Survivors of childhood cancer have excess risk for late mortality 40 years or more from diagnosis
By Elana Gotkine HealthDay Reporter
WEDNESDAY, April 26, 2023 (HealthDay News) — Survivors of childhood cancer have an excess risk for health-related mortality even 40 years or more from diagnosis, according to a study published online April 5 in The Lancet.
Stephanie B. Dixon, M.D., from St. Jude Children’s Research Hospital in Memphis, Tennessee, and colleagues conducted a retrospective cohort study involving 34,230 five-year survivors of childhood cancer diagnosed at age younger than 21 years from 1970 to 1999 who were followed for a median of 29 years from diagnosis. Demographic, self-reported modifiable lifestyle, and cardiovascular risk factors associated with health-related mortality (excluding death from primary cancer and external causes) were examined.
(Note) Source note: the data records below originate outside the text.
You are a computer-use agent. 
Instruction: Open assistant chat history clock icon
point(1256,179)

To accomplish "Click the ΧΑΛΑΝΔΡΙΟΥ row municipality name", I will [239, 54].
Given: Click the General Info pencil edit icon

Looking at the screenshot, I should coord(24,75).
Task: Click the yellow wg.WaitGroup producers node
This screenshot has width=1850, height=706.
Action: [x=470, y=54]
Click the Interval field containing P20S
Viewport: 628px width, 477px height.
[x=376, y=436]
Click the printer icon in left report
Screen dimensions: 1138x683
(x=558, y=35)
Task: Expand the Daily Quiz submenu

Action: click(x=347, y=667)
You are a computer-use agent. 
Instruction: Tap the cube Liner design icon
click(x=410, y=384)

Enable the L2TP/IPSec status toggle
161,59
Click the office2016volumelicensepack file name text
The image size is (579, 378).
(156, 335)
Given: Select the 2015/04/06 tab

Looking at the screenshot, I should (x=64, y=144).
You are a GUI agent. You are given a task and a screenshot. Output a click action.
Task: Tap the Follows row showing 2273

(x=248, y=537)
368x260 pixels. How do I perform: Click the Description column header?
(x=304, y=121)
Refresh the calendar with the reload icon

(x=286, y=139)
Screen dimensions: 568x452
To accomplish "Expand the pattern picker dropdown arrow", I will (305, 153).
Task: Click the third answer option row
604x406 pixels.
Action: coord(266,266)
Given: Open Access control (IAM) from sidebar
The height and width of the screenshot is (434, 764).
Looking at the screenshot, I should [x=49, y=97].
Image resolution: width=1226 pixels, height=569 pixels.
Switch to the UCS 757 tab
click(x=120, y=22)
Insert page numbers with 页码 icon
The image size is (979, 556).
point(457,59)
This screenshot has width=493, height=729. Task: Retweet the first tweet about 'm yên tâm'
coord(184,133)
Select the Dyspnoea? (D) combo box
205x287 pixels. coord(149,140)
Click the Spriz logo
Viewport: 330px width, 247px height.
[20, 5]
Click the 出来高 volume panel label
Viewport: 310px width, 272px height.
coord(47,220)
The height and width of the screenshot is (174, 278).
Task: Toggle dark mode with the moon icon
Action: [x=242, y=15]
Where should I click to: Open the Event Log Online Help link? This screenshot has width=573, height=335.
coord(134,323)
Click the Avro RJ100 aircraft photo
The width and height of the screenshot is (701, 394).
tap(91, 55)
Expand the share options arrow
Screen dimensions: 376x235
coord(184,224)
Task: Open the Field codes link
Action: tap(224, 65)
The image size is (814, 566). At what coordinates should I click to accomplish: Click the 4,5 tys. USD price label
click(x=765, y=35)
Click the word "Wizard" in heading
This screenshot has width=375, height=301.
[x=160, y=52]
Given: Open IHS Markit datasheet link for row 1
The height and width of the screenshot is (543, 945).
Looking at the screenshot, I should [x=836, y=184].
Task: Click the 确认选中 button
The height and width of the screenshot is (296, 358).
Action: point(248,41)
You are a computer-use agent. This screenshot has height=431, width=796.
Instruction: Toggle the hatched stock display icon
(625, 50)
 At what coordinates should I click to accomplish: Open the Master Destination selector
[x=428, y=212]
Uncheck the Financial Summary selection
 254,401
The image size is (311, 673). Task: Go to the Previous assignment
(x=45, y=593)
The researchers found that the 40-year cumulative all-cause mortality was 23.3 percent; 51.2 percent of 5,916 deaths were from health-related causes. Overall, there were 131 excess health-related deaths per 10,000 person-years for survivors 40 years or more from diagnosis, including those due to the top three causes of health-related death in the general population: cancer, heart disease, and cerebrovascular disease (absolute excess risks, 54, 27, and 10 per 10,000 person-years, respectively). Independent of other factors, healthy lifestyle and absence of hypertension and diabetes were each associated with a 20 to 30 percent reduction in health-related mortality.
“Continued reductions in intensity of primary cancer therapy and future research targeting interventions for modifiable lifestyle and cardiovascular risk factors in survivors could offer an opportunity to reduce morbidity and extend the lifespan for survivors,” the authors write.